In classical logic every formula is equivalent to a formula in prenex normal form (i.e., a formula starting with a string of quantifiers followed by a string of terms called the matrix of the formula). The Wikipedia link above details the conversions for disjunction, as is the case here. You have (x)(x not in A or (z)(x not in z or x in A)). This is equivalent to (x)(x not in A or (z)(x not in z) or x in A) which is then equivalent to (x)(z)(x not in A or x in A or x not in z), as you stated. However, I fail to see how this represents A is a subset of the power set of A. In fact, it is just not true that A is a subset of the power set of A. Take a simple counter example. Let A = {1, 2}. Let 0 denote the empty set. Then the power set of A is {0, {1}, {2}, A}. Now it is true that A is in the power set of A, but to be a subset of it A must contain something of the power set. In this case, that would be like saying A = {1, 2, {1}} or A = {1, 2, A} or {1, 2, {}} = {1, 2, 0}. Therefore, it is not true. Both the antecedent and the consequent of that implication are false. However, classically this entails that it is a valid material conditional because a false antecedent makes it vacuously true.
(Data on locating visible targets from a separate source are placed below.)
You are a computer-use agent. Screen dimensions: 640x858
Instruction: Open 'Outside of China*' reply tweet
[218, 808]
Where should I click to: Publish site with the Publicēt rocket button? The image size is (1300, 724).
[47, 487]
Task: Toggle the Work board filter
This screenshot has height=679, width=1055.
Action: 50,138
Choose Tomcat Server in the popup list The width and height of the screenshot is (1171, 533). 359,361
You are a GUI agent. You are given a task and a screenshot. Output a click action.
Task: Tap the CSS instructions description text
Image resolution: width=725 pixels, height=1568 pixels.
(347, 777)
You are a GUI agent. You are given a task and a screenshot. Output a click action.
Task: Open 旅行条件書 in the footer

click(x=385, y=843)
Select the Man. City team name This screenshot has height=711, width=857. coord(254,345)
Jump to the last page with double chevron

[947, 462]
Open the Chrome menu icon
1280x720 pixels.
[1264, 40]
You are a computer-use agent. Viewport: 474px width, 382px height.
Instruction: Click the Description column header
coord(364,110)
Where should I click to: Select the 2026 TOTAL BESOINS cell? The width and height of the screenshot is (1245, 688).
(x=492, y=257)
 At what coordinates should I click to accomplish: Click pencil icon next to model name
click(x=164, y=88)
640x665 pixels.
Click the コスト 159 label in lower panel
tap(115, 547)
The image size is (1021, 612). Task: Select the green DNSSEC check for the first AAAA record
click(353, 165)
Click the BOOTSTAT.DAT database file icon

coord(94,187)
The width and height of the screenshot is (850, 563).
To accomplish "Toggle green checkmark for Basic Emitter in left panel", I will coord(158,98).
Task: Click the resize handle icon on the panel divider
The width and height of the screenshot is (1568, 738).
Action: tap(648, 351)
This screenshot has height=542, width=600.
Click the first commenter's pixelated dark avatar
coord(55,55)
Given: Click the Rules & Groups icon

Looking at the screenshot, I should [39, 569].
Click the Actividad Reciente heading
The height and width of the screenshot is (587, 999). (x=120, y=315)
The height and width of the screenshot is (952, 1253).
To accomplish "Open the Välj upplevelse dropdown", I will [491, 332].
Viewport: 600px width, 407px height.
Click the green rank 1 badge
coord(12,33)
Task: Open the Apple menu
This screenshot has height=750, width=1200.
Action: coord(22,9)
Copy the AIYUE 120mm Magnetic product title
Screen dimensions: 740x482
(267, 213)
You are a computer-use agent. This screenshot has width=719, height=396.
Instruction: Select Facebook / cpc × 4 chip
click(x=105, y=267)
I have to question, though, whether or not your proof was to be logical or mathematical. You approached it by claiming some logical statements. The mathematician, however, would follow a typical methodology. To prove the implication you first assume the antecedent. The goal is to then derive the consequent. To derive the consequent you need to show that p(A) is a subset of its power set. To show something is a subset you arbitrarily choose an element, call it x, from p(A) and then demonstrate that it also is in p(p(A)). Since the choice was arbitrary, it could have been any element in p(A). Therefore, we can universally generalize this result to all x (universal quantifier introduction). This establishes the proof (whether or not the antecedent assumed was required in the proof). But as I said, the terms of this implication are false. You will not be able to show for any x in p(A) that it is also in p(p(A)).